Мамаша улыбнулась довольная: реверанс сделан был правильно, несмотря на то что вагон качало — поезд набирал ход.
— Voila.[2] Невозможно же было отдать ее в какую-нибудь казенную гимназию, особенно в захолустном городишке, как Воронеж или какой-нибудь Курск… Конечно, я справедлива, я отдаю должное министерству народного просвещения — оно делает все, чтобы простонародье не лезло в образование… И все-таки нельзя ручаться, что рядом с Клео, дочерью барона, не окажется на школьной скамье какая-нибудь… кухаркина дочь. Потому что, несмотря на все меры, они все-таки умудряются пролезать. Даже дико! Зачем, когда все равно ни по военной, ни по гражданской службе их не пустят дальше самых низших должностей? О девочках я и не говорю, поскольку назначение женщины вообще — семья, а для этого совсем не нужна гимназия…
— Вы, однако, отдали дочь в гимназию? — не сдержал усмешки Бауман. — Вы непоследовательны.
— В гимназию?! — негодующе воскликнула баронесса. — В пансион! Единственный, где преподаются знания, действительно нужные порядочной девушке для жизни: в пансион мадам Труба.
— Труба? — переспросил Бауман, стараясь не рассмеяться. — Мадам Труба? Это… фамилия такая?
— Вы не слышали? — Баронесса сухо и подозрительно оглянула Баумана. — Очень странно для петербуржца!.. Впрочем… Вы… холостой? Ну, тогда это еще понятно. У вас нет детей, и вам не приходится проводить бессонные ночи, раздумывая, как их воспитывать. Но все же запомните на будущее: если вы захотите, чтобы ваша дочь стала настоящей, идеальной женщиной, — отдайте ребенка к мадам Труба. Это частный пансион, где все, все преподается строго согласно требованиям жизни… Там не вдалбливают девушкам какой-то геометрии, точно они собираются стать землемерами, или алгебры, которая называется очень учено, но — будем откровенны — никому и ни на что не нужна. Там учат только тому, что действительно нужно в жизни, и учат практически, вы понимаете… Например, там не просто объясняют, как надо садиться в карету. Нет: там в одном из классов стоит настоящая карета, и воспитанницы на практике учатся грациозно и скромно входить и выходить — в платье со шлейфом, в платье без шлейфа, в ротонде, в шубке. Или-искусство стола. Как кушать устриц, артишоки, кокиль, рыбу разных сортов, лангусту… Применение всех семнадцати сортов вилок, которые можно найти в тех или иных комбинациях в сервировке парадного обеда. Самое искусство сервировки. Затем — рукоделье, рисование по атласу. Музыка — фортепьяно, само собой, и кроме того — портативная…

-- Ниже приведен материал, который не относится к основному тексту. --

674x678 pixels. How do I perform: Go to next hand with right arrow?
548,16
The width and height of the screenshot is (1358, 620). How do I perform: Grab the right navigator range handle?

— Гитара? — осведомился Бауман.
Дама в негодовании взмахнула руками:
— Вы смеетесь, конечно! Девушка, играющая на гитаре-это же цыганка, испанка, вообще… (Клео, не слушай!) потерянная женщина. Нет конечно. Мандолина, да… концертино…

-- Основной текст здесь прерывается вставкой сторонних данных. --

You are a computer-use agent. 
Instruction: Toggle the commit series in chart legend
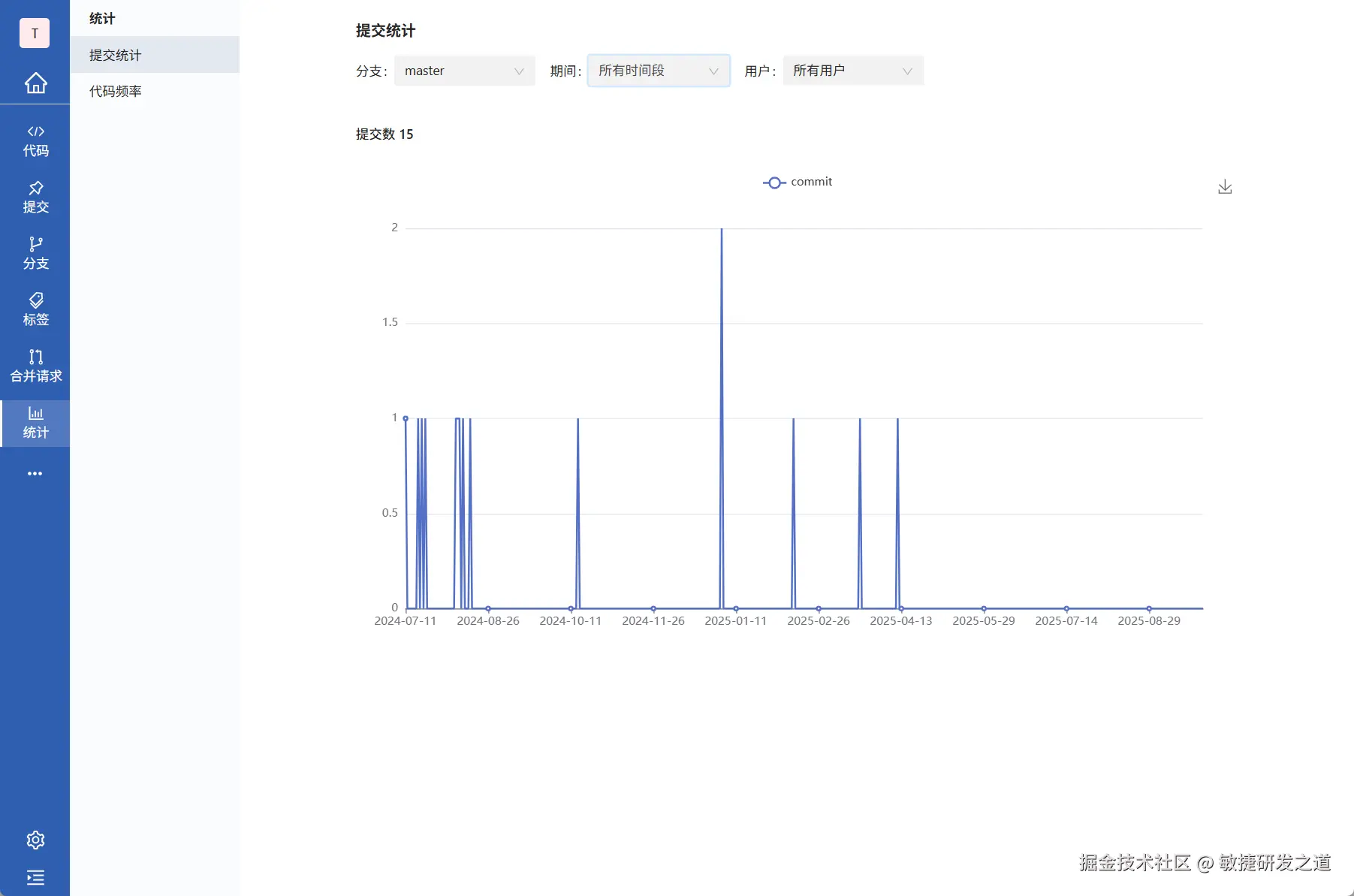click(798, 182)
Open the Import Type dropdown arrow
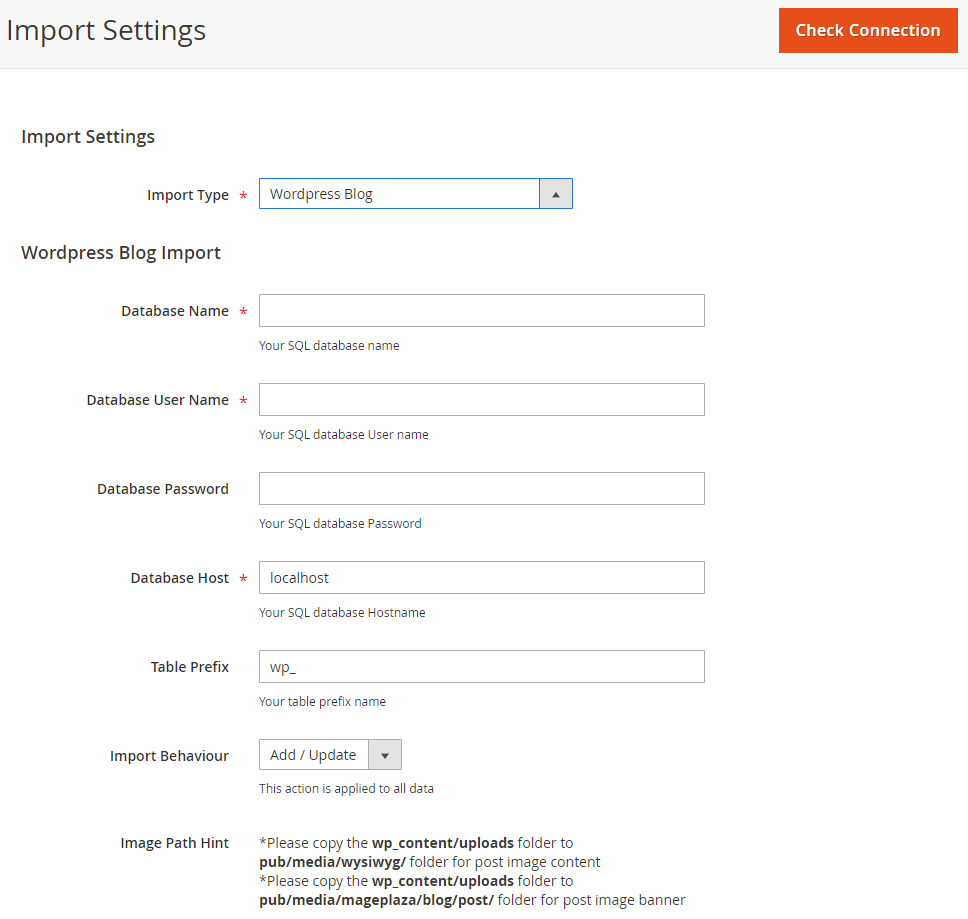The height and width of the screenshot is (919, 968). (x=556, y=194)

— Цитра, — шепотом подсказала дочь и пошевелила пальчиками.
— Да, цитра, — кивнула мать. — Что еще? Науки, конечно, преподаются тоже, но так, как это надо для causerie.[3] Языки: французский, английский… Французский особенно. Все преподавание тая ведется на французском языке. Даже закон божий… Клео! Прочти наизусть что-нибудь возвышенное: из Корнеля или Расина…

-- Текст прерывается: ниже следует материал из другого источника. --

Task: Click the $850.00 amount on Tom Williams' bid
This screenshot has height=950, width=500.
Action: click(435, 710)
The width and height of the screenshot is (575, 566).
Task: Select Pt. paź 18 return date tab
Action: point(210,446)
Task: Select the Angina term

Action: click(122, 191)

Клео читала «возвышенное» в нос, нараспев, сложив благонравно ручки, ладошка в ладошку, встряхивая на цезурах[4] косицами с бантами, и поп, в уголке у окна, крякал весьма одобрительно, хотя не понимал ни слова.
Он казался Бауману совершенно в пару этой разряженной, туго в корсет затянутой баронессе, хотя и отличен был от нее как будто решительно всем: и видом и складом. У дамы все было подтянуто, у попа — все распущено: и дорожная шелковая шуршащая ряса густого вишневого колера, и щеки, и окладистая, до полгруди, борода. Она была вертлява — он редко, будто лишь по самой крайней необходимости, двигал свое ожиревшее тело. Она трещала безумолку — он за весь многочасовой путь почти что не раскрыл рта. Ее голос был визглив и прерывист, его — гудел низкими, тягучими, приятными на слух переливами. Она была — явно и ясно — «голубой крови», аристократка, баронесса, светская женщина; он — столь же явно и ясно — вел родословное древо свое от дьячка к дьякону, от попа к попу. Словом, в них не было ни одной общей черты- и все же каким-то необъяснимым, но точным сходством они были родными друг другу, как брат и сестра.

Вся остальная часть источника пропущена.